- Material for this task:
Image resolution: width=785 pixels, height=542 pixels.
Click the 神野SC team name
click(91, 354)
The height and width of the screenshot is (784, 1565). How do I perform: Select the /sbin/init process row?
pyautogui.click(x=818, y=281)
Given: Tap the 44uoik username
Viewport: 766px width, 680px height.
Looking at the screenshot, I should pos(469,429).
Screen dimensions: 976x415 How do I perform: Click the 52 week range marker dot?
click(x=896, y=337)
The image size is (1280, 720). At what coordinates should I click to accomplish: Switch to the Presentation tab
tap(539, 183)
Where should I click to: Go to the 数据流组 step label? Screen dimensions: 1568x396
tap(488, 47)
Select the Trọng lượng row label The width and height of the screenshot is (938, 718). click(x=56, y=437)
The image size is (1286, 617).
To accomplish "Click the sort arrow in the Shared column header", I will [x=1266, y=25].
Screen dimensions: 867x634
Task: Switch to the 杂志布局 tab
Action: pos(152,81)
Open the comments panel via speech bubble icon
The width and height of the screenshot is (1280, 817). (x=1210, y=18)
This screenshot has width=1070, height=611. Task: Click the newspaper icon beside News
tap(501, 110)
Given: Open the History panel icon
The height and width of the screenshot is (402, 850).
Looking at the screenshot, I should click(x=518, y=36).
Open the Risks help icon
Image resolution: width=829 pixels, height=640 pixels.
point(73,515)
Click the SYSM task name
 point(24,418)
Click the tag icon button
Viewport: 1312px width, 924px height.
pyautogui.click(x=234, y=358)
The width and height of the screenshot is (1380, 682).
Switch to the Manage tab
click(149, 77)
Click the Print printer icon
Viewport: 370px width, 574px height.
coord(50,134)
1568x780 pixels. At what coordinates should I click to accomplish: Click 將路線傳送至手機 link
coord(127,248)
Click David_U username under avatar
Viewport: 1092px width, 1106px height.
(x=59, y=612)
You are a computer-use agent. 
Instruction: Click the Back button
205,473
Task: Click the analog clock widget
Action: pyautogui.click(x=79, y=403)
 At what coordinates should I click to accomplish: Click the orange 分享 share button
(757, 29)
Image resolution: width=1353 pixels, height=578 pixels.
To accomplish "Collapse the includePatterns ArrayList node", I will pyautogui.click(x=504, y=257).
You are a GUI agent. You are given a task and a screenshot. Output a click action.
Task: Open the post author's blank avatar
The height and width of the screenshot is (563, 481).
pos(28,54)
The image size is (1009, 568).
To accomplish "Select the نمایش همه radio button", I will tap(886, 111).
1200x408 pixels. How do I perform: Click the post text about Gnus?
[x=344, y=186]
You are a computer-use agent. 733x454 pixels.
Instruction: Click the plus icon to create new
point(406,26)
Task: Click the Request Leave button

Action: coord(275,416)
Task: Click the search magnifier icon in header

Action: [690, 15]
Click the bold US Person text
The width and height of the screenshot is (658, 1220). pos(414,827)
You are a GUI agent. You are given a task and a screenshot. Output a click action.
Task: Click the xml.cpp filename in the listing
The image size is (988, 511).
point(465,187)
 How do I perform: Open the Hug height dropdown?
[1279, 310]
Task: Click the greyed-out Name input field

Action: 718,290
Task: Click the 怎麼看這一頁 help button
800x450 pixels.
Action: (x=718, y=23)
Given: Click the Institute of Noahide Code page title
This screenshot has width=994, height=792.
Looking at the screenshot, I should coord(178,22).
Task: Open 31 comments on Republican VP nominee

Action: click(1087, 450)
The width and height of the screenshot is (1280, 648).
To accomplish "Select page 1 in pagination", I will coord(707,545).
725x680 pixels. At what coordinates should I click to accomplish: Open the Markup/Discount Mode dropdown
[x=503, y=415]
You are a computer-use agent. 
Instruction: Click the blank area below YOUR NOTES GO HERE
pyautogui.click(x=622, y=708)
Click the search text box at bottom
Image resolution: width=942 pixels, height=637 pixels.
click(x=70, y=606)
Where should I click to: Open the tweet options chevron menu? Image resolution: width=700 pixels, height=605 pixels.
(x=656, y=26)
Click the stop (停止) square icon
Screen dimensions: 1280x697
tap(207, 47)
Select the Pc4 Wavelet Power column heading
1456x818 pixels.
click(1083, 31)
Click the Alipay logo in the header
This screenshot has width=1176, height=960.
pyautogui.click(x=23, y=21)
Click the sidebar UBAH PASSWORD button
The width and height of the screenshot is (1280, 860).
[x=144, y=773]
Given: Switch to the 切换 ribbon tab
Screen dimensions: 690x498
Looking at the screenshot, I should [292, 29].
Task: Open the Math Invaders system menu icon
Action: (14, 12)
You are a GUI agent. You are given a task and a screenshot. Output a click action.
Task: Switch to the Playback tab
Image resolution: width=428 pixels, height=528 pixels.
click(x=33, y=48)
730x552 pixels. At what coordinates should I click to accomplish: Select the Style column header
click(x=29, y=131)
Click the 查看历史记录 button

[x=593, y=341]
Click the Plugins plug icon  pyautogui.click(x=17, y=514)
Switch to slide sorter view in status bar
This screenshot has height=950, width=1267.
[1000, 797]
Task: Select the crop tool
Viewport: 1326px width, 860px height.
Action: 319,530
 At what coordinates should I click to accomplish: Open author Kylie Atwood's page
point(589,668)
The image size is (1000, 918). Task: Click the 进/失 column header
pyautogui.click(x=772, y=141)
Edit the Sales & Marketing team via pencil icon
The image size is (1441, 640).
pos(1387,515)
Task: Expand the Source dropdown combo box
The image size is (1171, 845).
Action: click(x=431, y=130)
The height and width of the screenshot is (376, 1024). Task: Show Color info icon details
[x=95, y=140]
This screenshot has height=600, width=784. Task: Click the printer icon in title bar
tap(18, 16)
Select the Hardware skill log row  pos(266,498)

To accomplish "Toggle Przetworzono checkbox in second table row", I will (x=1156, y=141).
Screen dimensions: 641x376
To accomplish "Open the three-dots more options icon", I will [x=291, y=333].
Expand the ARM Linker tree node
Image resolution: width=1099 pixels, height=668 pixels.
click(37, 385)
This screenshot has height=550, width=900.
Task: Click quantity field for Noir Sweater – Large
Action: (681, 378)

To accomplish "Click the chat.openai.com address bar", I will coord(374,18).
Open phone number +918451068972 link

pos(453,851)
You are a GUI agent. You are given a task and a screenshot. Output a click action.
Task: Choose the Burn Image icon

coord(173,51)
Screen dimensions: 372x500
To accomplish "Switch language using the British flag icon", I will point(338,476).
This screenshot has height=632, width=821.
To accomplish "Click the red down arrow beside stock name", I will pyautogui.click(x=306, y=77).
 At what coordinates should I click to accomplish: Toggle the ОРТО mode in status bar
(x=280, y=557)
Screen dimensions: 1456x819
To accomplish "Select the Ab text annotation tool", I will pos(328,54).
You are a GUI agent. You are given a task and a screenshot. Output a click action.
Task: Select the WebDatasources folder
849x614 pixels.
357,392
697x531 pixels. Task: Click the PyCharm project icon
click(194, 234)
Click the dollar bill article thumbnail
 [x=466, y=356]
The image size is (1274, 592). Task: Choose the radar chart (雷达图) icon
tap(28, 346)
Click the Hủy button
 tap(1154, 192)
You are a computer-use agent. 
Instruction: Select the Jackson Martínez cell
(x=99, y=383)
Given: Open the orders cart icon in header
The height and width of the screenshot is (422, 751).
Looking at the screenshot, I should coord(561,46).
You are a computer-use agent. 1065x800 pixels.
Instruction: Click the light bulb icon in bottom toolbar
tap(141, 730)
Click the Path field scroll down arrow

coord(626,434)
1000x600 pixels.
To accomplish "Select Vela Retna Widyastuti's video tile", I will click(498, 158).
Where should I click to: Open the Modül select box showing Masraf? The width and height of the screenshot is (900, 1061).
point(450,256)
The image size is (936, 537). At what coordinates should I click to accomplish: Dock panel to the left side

- Work to complete:
All of the entries must be quoted exactly; please include each one.

- Result:
Image resolution: width=785 pixels, height=542 pixels.
Click the 神野SC team name
click(91, 354)
The height and width of the screenshot is (784, 1565). How do I perform: Select the /sbin/init process row?
pyautogui.click(x=818, y=281)
Given: Tap the 44uoik username
Viewport: 766px width, 680px height.
Looking at the screenshot, I should pos(469,429).
Screen dimensions: 976x415 How do I perform: Click the 52 week range marker dot?
click(x=896, y=337)
The image size is (1280, 720). At what coordinates should I click to accomplish: Switch to the Presentation tab
tap(539, 183)
Where should I click to: Go to the 数据流组 step label? Screen dimensions: 1568x396
tap(488, 47)
Select the Trọng lượng row label The width and height of the screenshot is (938, 718). click(x=56, y=437)
The image size is (1286, 617).
To accomplish "Click the sort arrow in the Shared column header", I will [x=1266, y=25].
Screen dimensions: 867x634
Task: Switch to the 杂志布局 tab
Action: pos(152,81)
Open the comments panel via speech bubble icon
The width and height of the screenshot is (1280, 817). (x=1210, y=18)
This screenshot has width=1070, height=611. Task: Click the newspaper icon beside News
tap(501, 110)
Given: Open the History panel icon
The height and width of the screenshot is (402, 850).
Looking at the screenshot, I should click(x=518, y=36).
Open the Risks help icon
Image resolution: width=829 pixels, height=640 pixels.
point(73,515)
Click the SYSM task name
 point(24,418)
Click the tag icon button
Viewport: 1312px width, 924px height.
pyautogui.click(x=234, y=358)
The width and height of the screenshot is (1380, 682).
Switch to the Manage tab
click(149, 77)
Click the Print printer icon
Viewport: 370px width, 574px height.
coord(50,134)
1568x780 pixels. At what coordinates should I click to accomplish: Click 將路線傳送至手機 link
coord(127,248)
Click David_U username under avatar
Viewport: 1092px width, 1106px height.
(x=59, y=612)
You are a computer-use agent. 
Instruction: Click the Back button
205,473
Task: Click the analog clock widget
Action: pyautogui.click(x=79, y=403)
 At what coordinates should I click to accomplish: Click the orange 分享 share button
(757, 29)
Image resolution: width=1353 pixels, height=578 pixels.
To accomplish "Collapse the includePatterns ArrayList node", I will pyautogui.click(x=504, y=257).
You are a GUI agent. You are given a task and a screenshot. Output a click action.
Task: Open the post author's blank avatar
The height and width of the screenshot is (563, 481).
pos(28,54)
The image size is (1009, 568).
To accomplish "Select the نمایش همه radio button", I will tap(886, 111).
1200x408 pixels. How do I perform: Click the post text about Gnus?
[x=344, y=186]
You are a computer-use agent. 733x454 pixels.
Instruction: Click the plus icon to create new
point(406,26)
Task: Click the Request Leave button

Action: coord(275,416)
Task: Click the search magnifier icon in header

Action: [690, 15]
Click the bold US Person text
The width and height of the screenshot is (658, 1220). pos(414,827)
You are a GUI agent. You are given a task and a screenshot. Output a click action.
Task: Click the xml.cpp filename in the listing
The image size is (988, 511).
point(465,187)
 How do I perform: Open the Hug height dropdown?
[1279, 310]
Task: Click the greyed-out Name input field

Action: 718,290
Task: Click the 怎麼看這一頁 help button
800x450 pixels.
Action: (x=718, y=23)
Given: Click the Institute of Noahide Code page title
This screenshot has width=994, height=792.
Looking at the screenshot, I should coord(178,22).
Task: Open 31 comments on Republican VP nominee

Action: click(1087, 450)
The width and height of the screenshot is (1280, 648).
To accomplish "Select page 1 in pagination", I will coord(707,545).
725x680 pixels. At what coordinates should I click to accomplish: Open the Markup/Discount Mode dropdown
[x=503, y=415]
You are a computer-use agent. 
Instruction: Click the blank area below YOUR NOTES GO HERE
pyautogui.click(x=622, y=708)
Click the search text box at bottom
Image resolution: width=942 pixels, height=637 pixels.
click(x=70, y=606)
Where should I click to: Open the tweet options chevron menu? Image resolution: width=700 pixels, height=605 pixels.
(x=656, y=26)
Click the stop (停止) square icon
Screen dimensions: 1280x697
tap(207, 47)
Select the Pc4 Wavelet Power column heading
1456x818 pixels.
click(1083, 31)
Click the Alipay logo in the header
This screenshot has width=1176, height=960.
pyautogui.click(x=23, y=21)
Click the sidebar UBAH PASSWORD button
The width and height of the screenshot is (1280, 860).
[x=144, y=773]
Given: Switch to the 切换 ribbon tab
Screen dimensions: 690x498
Looking at the screenshot, I should [292, 29].
Task: Open the Math Invaders system menu icon
Action: (14, 12)
You are a GUI agent. You are given a task and a screenshot. Output a click action.
Task: Switch to the Playback tab
Image resolution: width=428 pixels, height=528 pixels.
click(x=33, y=48)
730x552 pixels. At what coordinates should I click to accomplish: Select the Style column header
click(x=29, y=131)
Click the 查看历史记录 button

[x=593, y=341]
Click the Plugins plug icon  pyautogui.click(x=17, y=514)
Switch to slide sorter view in status bar
This screenshot has height=950, width=1267.
[1000, 797]
Task: Select the crop tool
Viewport: 1326px width, 860px height.
Action: 319,530
 At what coordinates should I click to accomplish: Open author Kylie Atwood's page
point(589,668)
The image size is (1000, 918). Task: Click the 进/失 column header
pyautogui.click(x=772, y=141)
Edit the Sales & Marketing team via pencil icon
The image size is (1441, 640).
pos(1387,515)
Task: Expand the Source dropdown combo box
The image size is (1171, 845).
Action: click(x=431, y=130)
The height and width of the screenshot is (376, 1024). Task: Show Color info icon details
[x=95, y=140]
This screenshot has height=600, width=784. Task: Click the printer icon in title bar
tap(18, 16)
Select the Hardware skill log row  pos(266,498)

To accomplish "Toggle Przetworzono checkbox in second table row", I will (x=1156, y=141).
Screen dimensions: 641x376
To accomplish "Open the three-dots more options icon", I will [x=291, y=333].
Expand the ARM Linker tree node
Image resolution: width=1099 pixels, height=668 pixels.
click(37, 385)
This screenshot has height=550, width=900.
Task: Click quantity field for Noir Sweater – Large
Action: (681, 378)

To accomplish "Click the chat.openai.com address bar", I will coord(374,18).
Open phone number +918451068972 link

pos(453,851)
You are a GUI agent. You are given a task and a screenshot. Output a click action.
Task: Choose the Burn Image icon

coord(173,51)
Screen dimensions: 372x500
To accomplish "Switch language using the British flag icon", I will point(338,476).
This screenshot has height=632, width=821.
To accomplish "Click the red down arrow beside stock name", I will pyautogui.click(x=306, y=77).
 At what coordinates should I click to accomplish: Toggle the ОРТО mode in status bar
(x=280, y=557)
Screen dimensions: 1456x819
To accomplish "Select the Ab text annotation tool", I will pos(328,54).
You are a GUI agent. You are given a task and a screenshot. Output a click action.
Task: Select the WebDatasources folder
849x614 pixels.
357,392
697x531 pixels. Task: Click the PyCharm project icon
click(194, 234)
Click the dollar bill article thumbnail
 [x=466, y=356]
The image size is (1274, 592). Task: Choose the radar chart (雷达图) icon
tap(28, 346)
Click the Hủy button
 tap(1154, 192)
You are a computer-use agent. 
Instruction: Select the Jackson Martínez cell
(x=99, y=383)
Given: Open the orders cart icon in header
The height and width of the screenshot is (422, 751).
Looking at the screenshot, I should coord(561,46).
You are a computer-use agent. 1065x800 pixels.
Instruction: Click the light bulb icon in bottom toolbar
tap(141, 730)
Click the Path field scroll down arrow

coord(626,434)
1000x600 pixels.
To accomplish "Select Vela Retna Widyastuti's video tile", I will click(498, 158).
Where should I click to: Open the Modül select box showing Masraf? The width and height of the screenshot is (900, 1061).
point(450,256)
The image size is (936, 537). At what coordinates should I click to accomplish: Dock panel to the left side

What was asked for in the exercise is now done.